In 1847, Henderson Lewelling brought to Oregon in a covered wagon
"cherry trees, apples, pear, plum, and quince."

Luther Burbank, in his extensive book, Fruit Improvement in 1922,
combined characteristics from the Sand cherry tree, Prunus
besseyi, with the American plum, Prunus chickasaw, and the
Japanese plum, Prunus triflora, that ripened in California around
mid-August. Burbank described the fruit as deep crimson in color,
transparent flesh, rich sweet flavor, juicy and firm with a
strong resemblance of the parental form of the American plum,
Prunus chickasaw. This cherry-plum hybrid was able to withstand
the cold and rigorous climatic conditions, even to the Dakotas.

Professor N.E. Hansen of the South Dakota Experiment Station
developed and improved the Sand cherry, Prunus besseyi, that was
marketed as the "Improved Dwarf Rocky Mountain Cherry," with
fruit growing as large as the Richmond cherry. Luther Burbank
argued in his 1922 book, Fruit Improvement page 149, that this
Sand cherry tree was more truly a plum tree.

Cherries are usually marketed with the stem still attached to the
fruit.

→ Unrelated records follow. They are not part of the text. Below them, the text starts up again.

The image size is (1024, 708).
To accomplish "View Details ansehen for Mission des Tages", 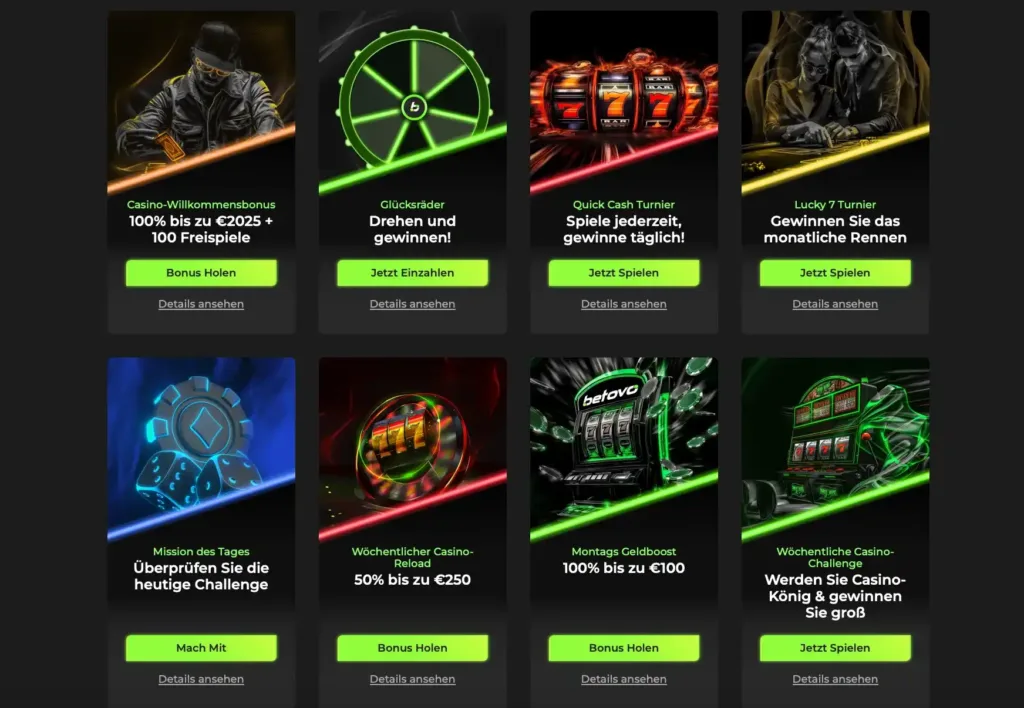I will coord(201,679).

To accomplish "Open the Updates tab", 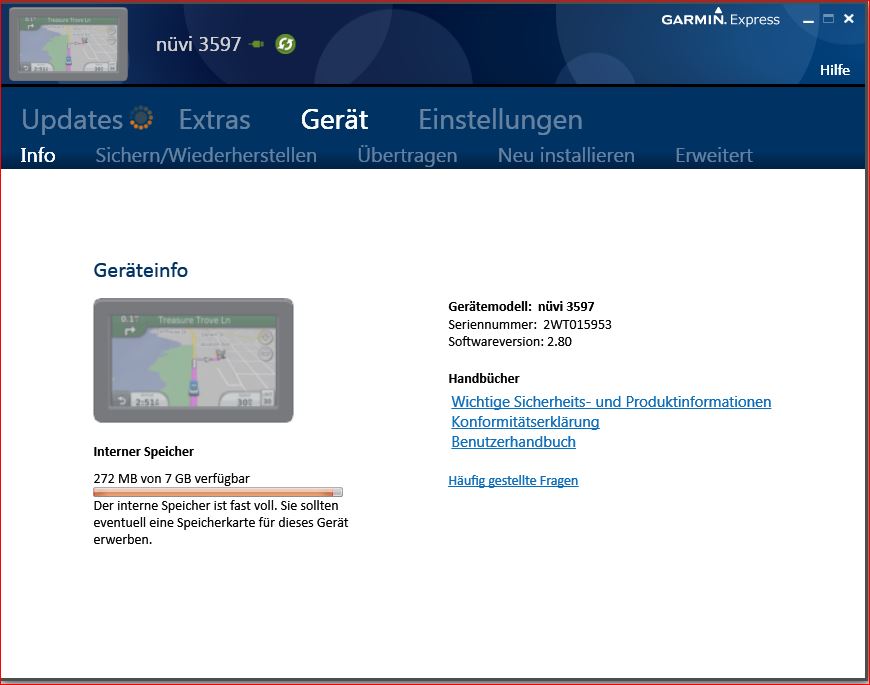I will 72,120.
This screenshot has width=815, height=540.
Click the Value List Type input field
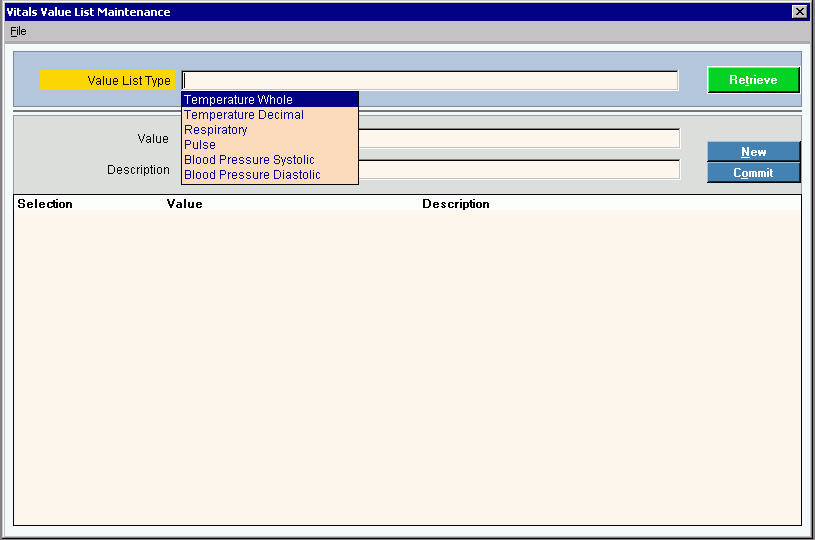[x=430, y=81]
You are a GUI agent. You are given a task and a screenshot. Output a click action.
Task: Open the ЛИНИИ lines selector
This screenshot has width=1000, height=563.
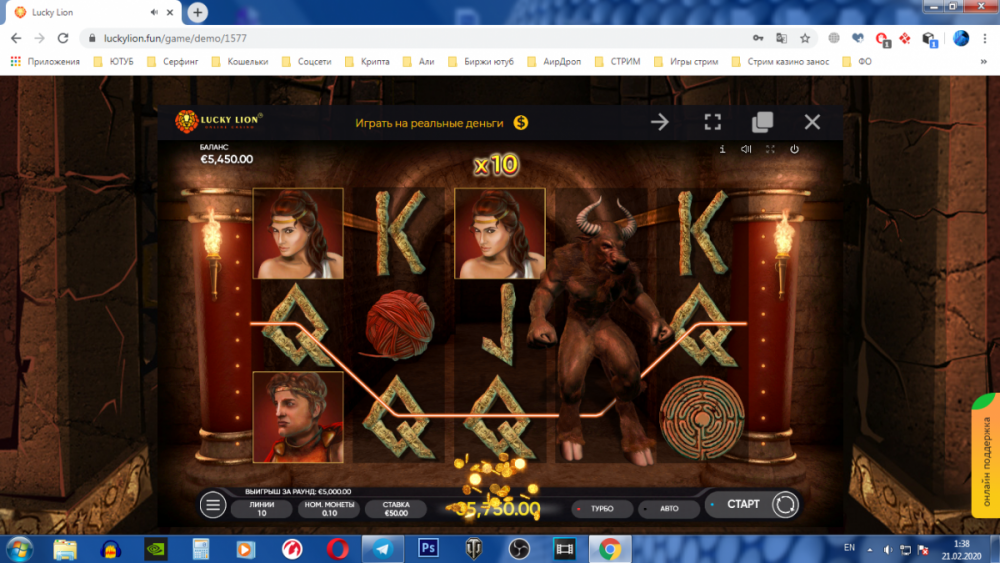coord(262,508)
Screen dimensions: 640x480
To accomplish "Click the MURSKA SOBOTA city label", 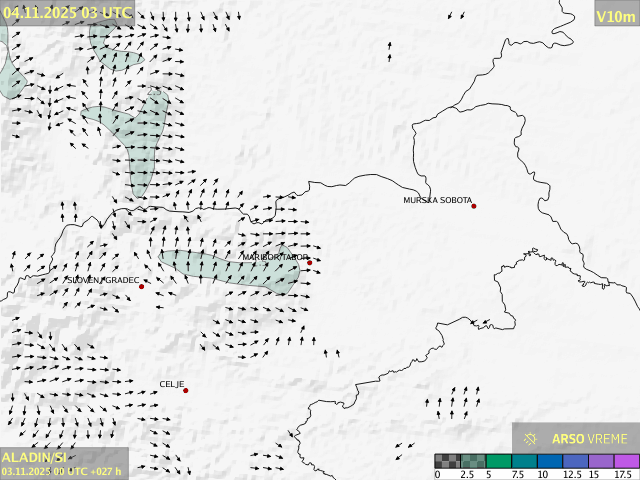I will pos(437,201).
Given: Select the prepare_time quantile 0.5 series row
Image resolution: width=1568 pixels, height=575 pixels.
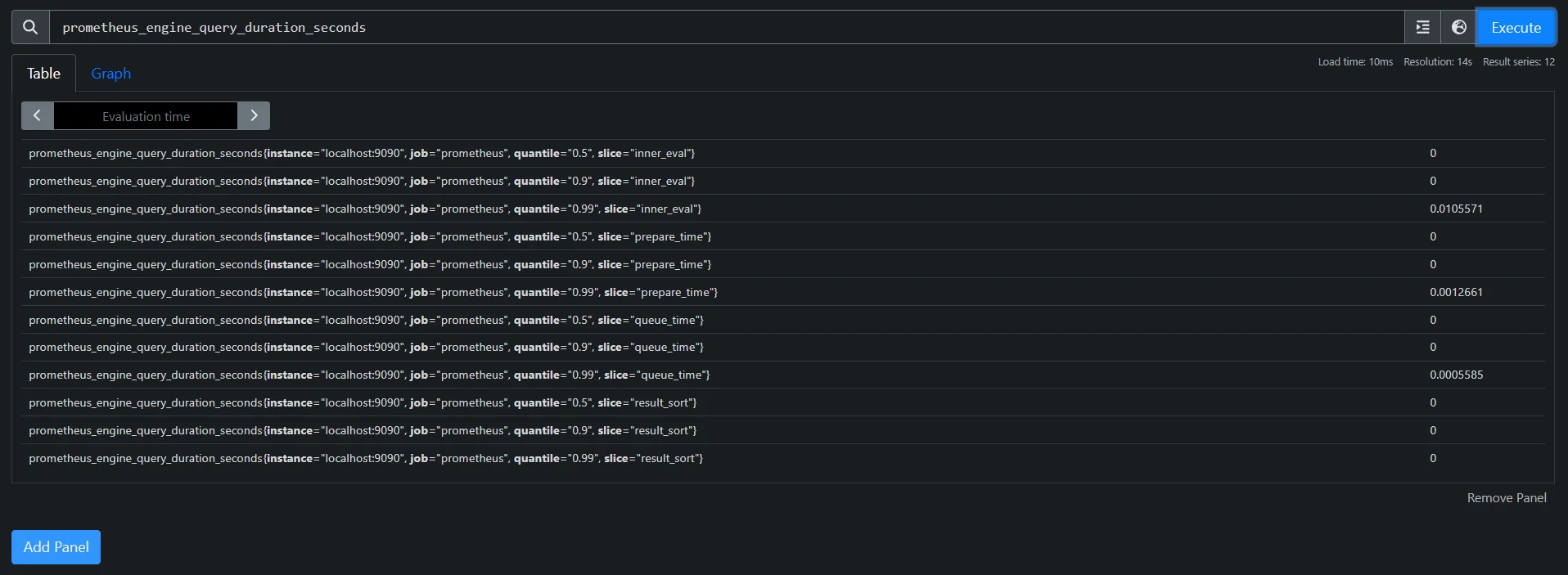Looking at the screenshot, I should coord(370,236).
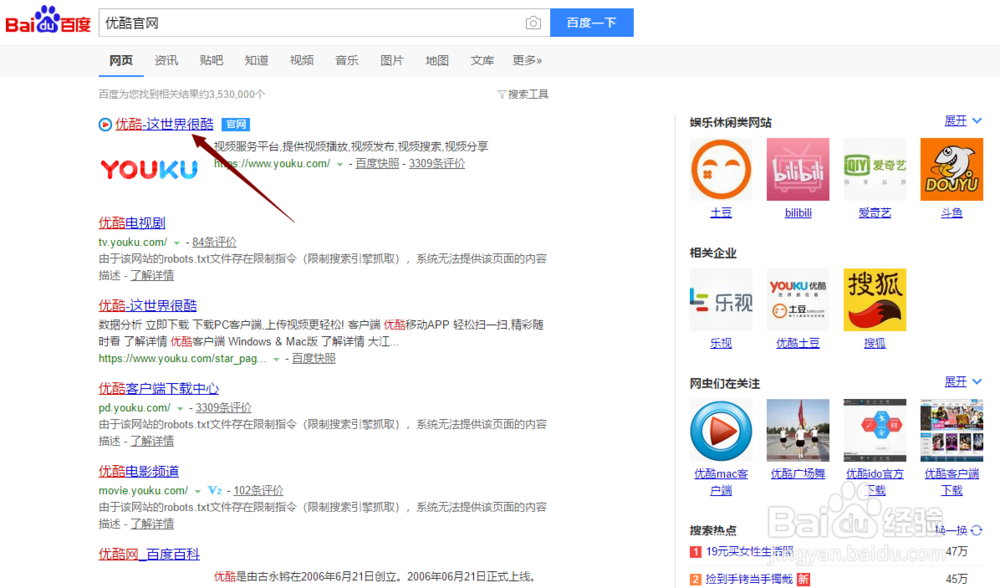Image resolution: width=1000 pixels, height=588 pixels.
Task: Click the bilibili logo thumbnail
Action: (x=798, y=169)
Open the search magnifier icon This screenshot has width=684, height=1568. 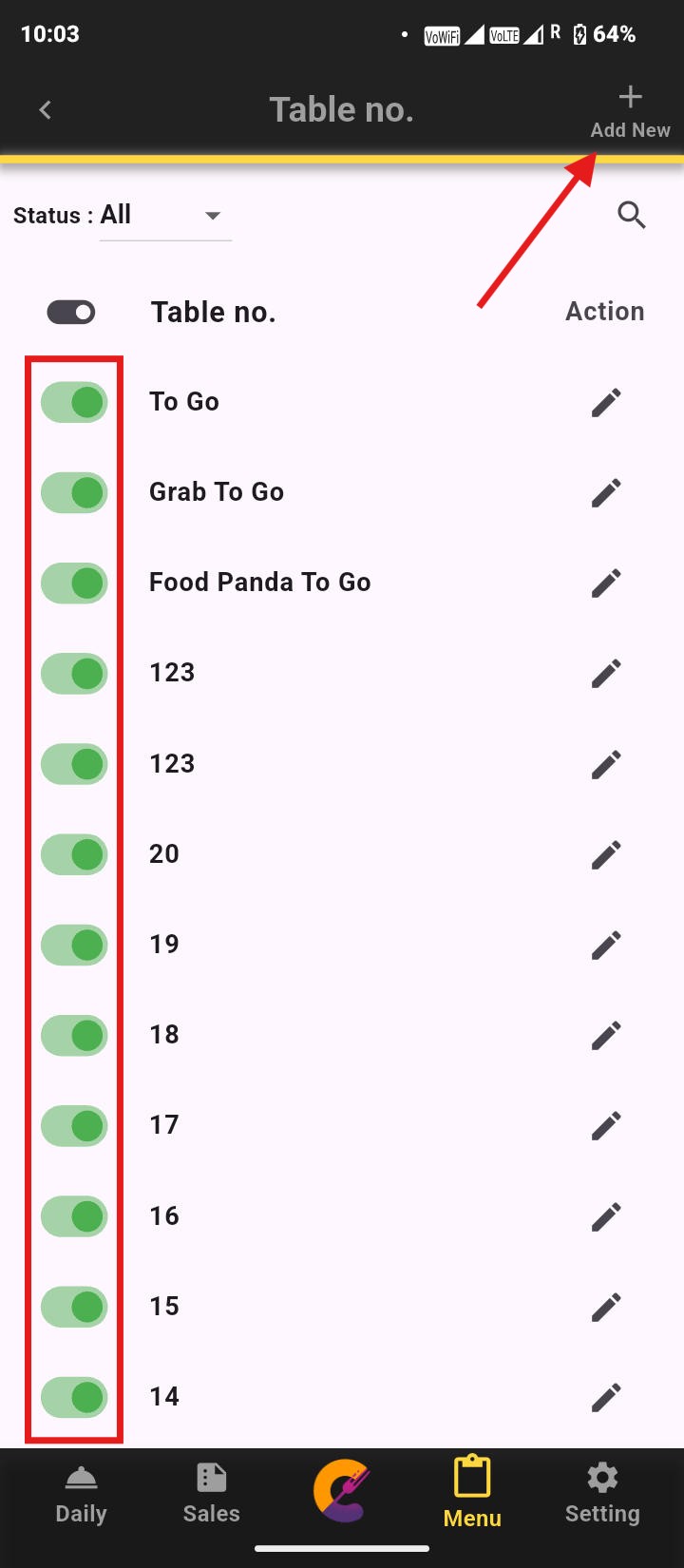(632, 216)
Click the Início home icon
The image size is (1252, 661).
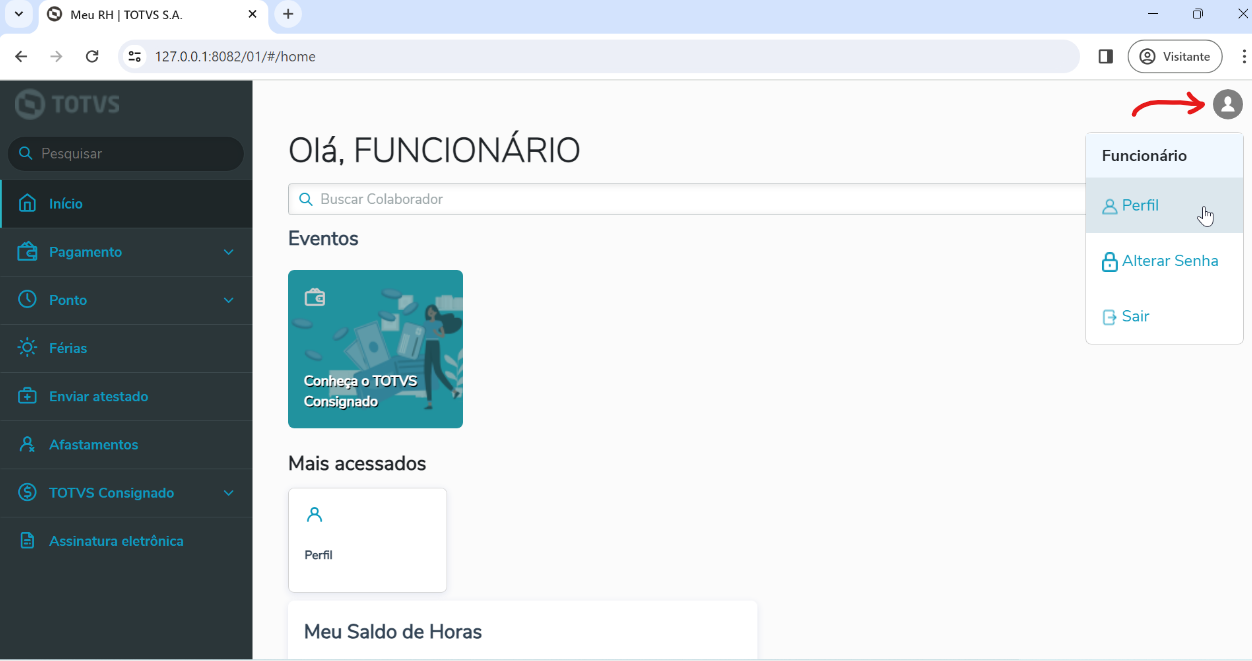coord(28,203)
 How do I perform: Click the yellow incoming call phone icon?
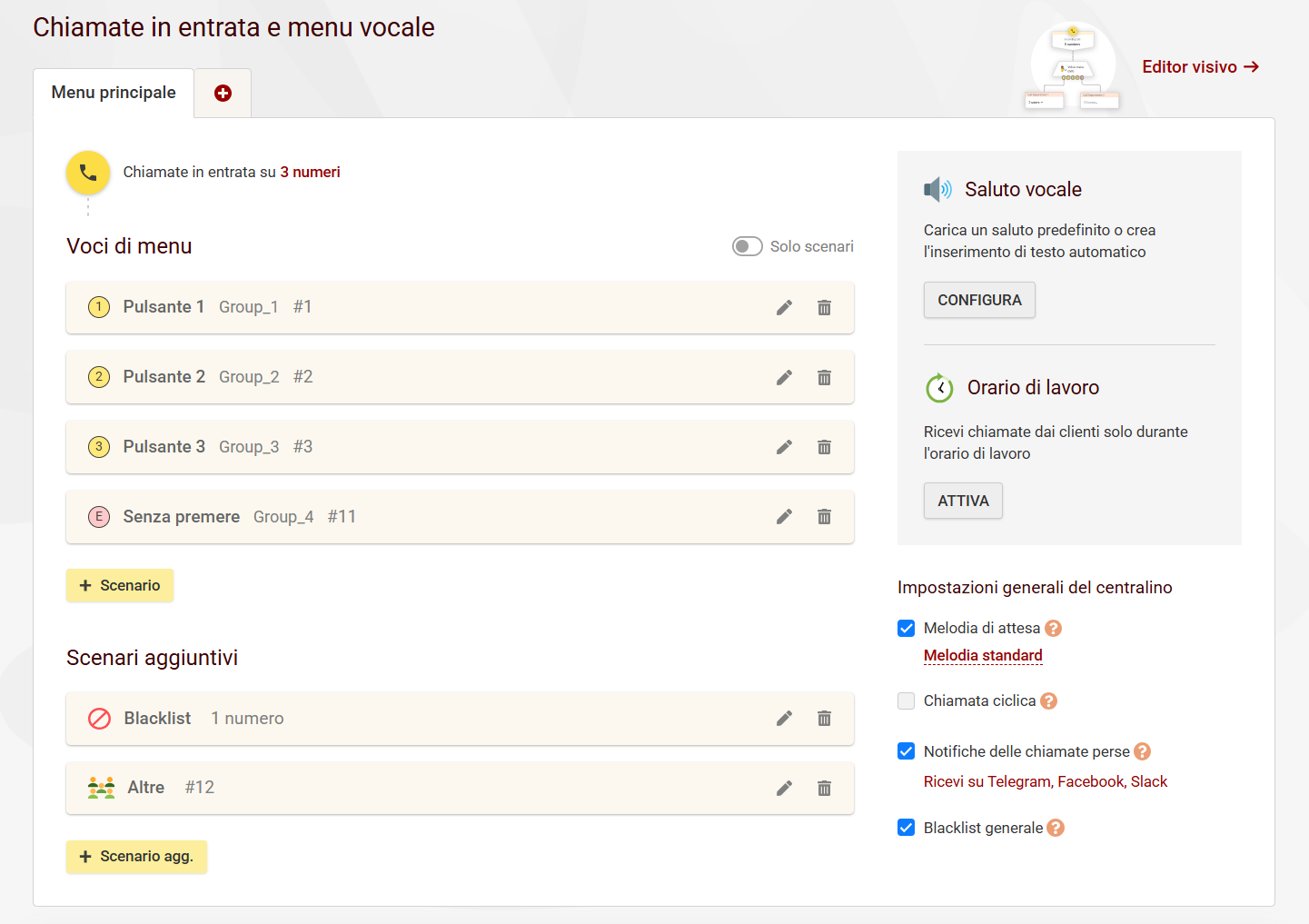click(87, 172)
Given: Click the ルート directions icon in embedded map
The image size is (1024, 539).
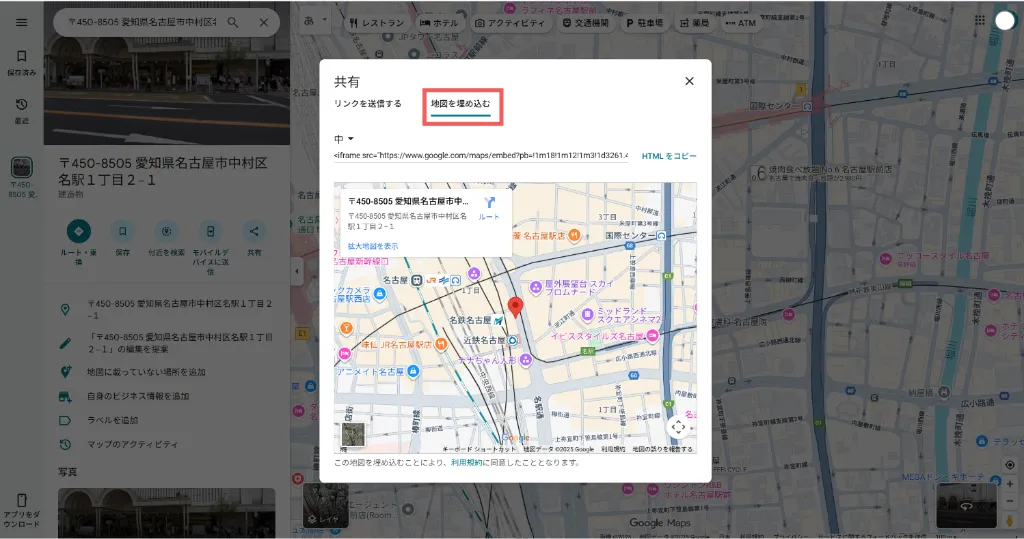Looking at the screenshot, I should [489, 204].
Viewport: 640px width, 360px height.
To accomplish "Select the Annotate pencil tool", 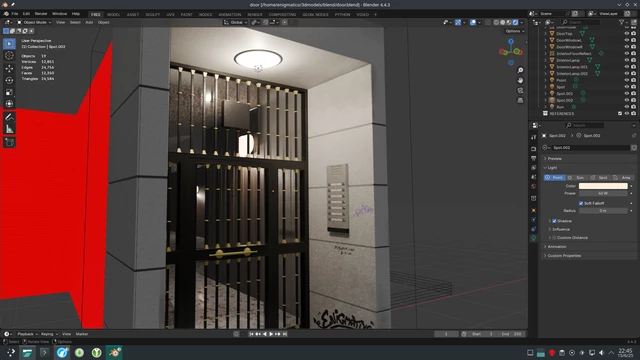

When canned or preserved, the stems are customarily
removed from the cherry. Hybridizers such as Luther Burbank
concentrated on improving several characteristics that were
important in marketing the fruit: the size, color, flavor, and
sweetness. Burbank produced one cultivar so rich in sugar and it
hung on the tree, instead of the rapid decay, after ripening on
the tree as experienced with most cherry cultivars.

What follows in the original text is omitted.